Starting a Diabetes Advocacy Group Part 2: Getting off the Ground

Posted by tony on Wed, 04/23/2014 - 08:12 in

Tony Cervati, founder of Type1Rider and co-founder of The Blue Heel Society, shares his experiences and advice for getting involved in diabetes advocacy groups, whether as a founder or as a member of a pre-existing organization. 

Be Creative and Register: Picking a Name

In part one I shared a little bit about my experience starting diabetes advocacy groups and provided some tips for getting started. With today’s tools, once the ideas have been laid out, an organization can move quite quickly. In a matter of minutes your campaign can have a presence.

Diabetes-Advocacy-Group-Blue-Heel-SocietyBe creative in figuring out a name for your new organization. Something catchy, easy to remember and obviously relevant to your mission. Right out the box, the name you choose can make or break your success. Once the ball gets rolling, and you begin to get established, it is exponentially more difficult to make name changes. If a useable name doesn't come to mind quickly, don't worry! It might take a bit of fun thinking and analysis to figure it out. It might be a good time to enlist help by throwing an organizational naming party with your friends.
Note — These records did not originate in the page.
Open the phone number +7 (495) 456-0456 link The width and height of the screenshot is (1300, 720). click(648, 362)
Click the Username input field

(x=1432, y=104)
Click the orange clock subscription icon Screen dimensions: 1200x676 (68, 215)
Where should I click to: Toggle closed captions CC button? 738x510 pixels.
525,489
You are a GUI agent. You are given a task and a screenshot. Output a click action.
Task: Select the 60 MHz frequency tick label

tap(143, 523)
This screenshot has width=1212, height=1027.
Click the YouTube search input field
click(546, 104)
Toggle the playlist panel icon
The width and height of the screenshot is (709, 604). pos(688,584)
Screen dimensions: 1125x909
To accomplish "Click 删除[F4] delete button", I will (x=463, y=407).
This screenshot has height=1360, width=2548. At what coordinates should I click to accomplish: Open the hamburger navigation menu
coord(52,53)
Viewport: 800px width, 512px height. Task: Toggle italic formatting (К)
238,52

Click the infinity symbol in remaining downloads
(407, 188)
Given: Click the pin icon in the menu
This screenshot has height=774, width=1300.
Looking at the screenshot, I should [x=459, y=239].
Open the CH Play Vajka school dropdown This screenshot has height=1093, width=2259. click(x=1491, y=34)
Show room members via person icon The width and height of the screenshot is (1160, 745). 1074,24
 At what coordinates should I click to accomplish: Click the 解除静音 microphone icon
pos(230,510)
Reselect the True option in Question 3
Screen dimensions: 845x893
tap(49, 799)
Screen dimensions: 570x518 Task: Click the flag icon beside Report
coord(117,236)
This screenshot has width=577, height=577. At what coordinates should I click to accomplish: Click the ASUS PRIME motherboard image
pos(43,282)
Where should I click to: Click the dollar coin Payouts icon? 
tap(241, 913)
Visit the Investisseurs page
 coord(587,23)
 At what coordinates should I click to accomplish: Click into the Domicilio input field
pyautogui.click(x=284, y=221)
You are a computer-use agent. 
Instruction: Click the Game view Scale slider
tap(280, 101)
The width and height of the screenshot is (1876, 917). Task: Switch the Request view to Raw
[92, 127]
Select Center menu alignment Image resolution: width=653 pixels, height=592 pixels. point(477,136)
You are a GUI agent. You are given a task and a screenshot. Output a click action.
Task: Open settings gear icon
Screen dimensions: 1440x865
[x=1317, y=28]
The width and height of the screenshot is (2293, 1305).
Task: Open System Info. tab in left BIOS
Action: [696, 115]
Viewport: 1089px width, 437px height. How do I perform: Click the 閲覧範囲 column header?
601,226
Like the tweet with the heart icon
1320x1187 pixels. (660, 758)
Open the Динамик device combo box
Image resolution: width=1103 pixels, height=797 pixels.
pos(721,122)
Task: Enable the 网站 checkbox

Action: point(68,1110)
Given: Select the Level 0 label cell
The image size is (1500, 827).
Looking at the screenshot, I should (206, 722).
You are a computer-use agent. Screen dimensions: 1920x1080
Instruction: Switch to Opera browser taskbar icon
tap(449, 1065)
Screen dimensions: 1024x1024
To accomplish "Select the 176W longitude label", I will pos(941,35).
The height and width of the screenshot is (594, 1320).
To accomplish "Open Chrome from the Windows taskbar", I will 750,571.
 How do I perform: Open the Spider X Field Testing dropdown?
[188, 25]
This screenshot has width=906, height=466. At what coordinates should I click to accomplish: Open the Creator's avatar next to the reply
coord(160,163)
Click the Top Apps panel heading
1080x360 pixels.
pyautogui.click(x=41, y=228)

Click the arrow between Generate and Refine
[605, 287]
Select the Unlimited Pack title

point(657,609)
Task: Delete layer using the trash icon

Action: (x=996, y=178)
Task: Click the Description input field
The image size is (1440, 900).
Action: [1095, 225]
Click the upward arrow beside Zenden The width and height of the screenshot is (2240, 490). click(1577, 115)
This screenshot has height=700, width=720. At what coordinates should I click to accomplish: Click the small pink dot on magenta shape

Once you choose a name, get a website domain name. Acquiring a domain is cheap, and it will give the organization its own identify. You may find out that the perfect name and web address you came up with is already in use. Again, just be creative! Purchasing the domain is not only taking the first step to begin your campaign, it feels like you’re officially making your first footprints in the advocacy space.

Ready, Set, Be Social. Very Social.

Diabetes-Advocacy-Group-Type-1-Rider-2Once the name is selected, and the web address has been purchased, it is time to socialize! It only takes a few minutes to get established. Get busy creating a Twitter feed, a Facebook page, a blog, website, and video and Flickr accounts! Once you get your social media tools established, begin to “friend,” “like” and “follow” similar-minded entities. The old saying is there is strength in numbers - and you will find that MOST other organizations on a similar mission will be happy to spread the word about a potential new ally.

Use social media to get your diabetes organization out in the open. Interact with the main players in your particular realm and volunteer (as a representative of the new organization) at events these others are hosting. This not only gets your face and voice out there to your target audience, but gives insight as to where these other groups are heading and what they are focusing on. It’ll help you learn what works well for them and what doesn't. Learn from those interactions and start to build those relationships early. Incorporate those lessons into your new society - and begin to progress quicker.

Through our personal ventures, we have found that it is very important to allow your “followers” to discuss their ideas and thoughts about your topic freely on your social network sites. What that means to me is, basically, contrary opinions are actually welcomed. These conversations will provide the opportunity to express your thoughts and mission to the people you are trying to reach most! Be respectful and expect the same from all participants. With Type1Rider and The Blue Heel Society we have had the most rewarding interactions during topics that spark great, safe, comfortable and respectful debate.

Staying the Course

It might take some time to get a get a grassroots movement off the ground. On very rare occasions, lightning may indeed strike and the organization takes off like wildfire. In most cases, however, it takes an unwavering dedication to your cause, staying true to the mission and goals that you truly believe in and perseverance for your diabetes organization to really take off.

Lots of perseverance.

Speak from the heart as you publish your thoughts to your pages. Let the emotion flow and be yourself, as this makes your feelings about the subject matter to that person on the other end of the world perhaps, real. It's much harder than it sounds to actually "let go" and do this, but it is the key ingredient to success as the organization continues to grow.

At this point your established association will have a life of its own. It will foster new ideas and growth, make strides towards goals you might not have even known you had, change the landscape of your life and, hopefully, the community it serves forever. The organization will wander to connect places and people that weren't even on the radar when starting up - and the positive impact will be felt by all.

Just keep that heartfelt content flowing.

Let your true voice be heard and your words be read.


Making a Difference with your Diabetes Advocacy Group

In the end, whether your organization reaches 1,000,000 people on a daily basis or makes one single lasting impression with one individual, your life will be much different than when the journey began. If it is a topic or cause that is at your core, one that tears at your soul (like mine with diabetes), this just cannot be helped.

I have always felt I learned and gained far more from the experiences and interactions I’ve had through my dealings with Type1Rider and The Blue Heel Society than I was ever able to give.

No matter the outcome of forming your own organization, you will know that you forged new ground, didn't accept the status quo and started a movement.

You stood up and made a difference.

A true difference.

That action alone sets you apart from the masses and shows just how fearless you are.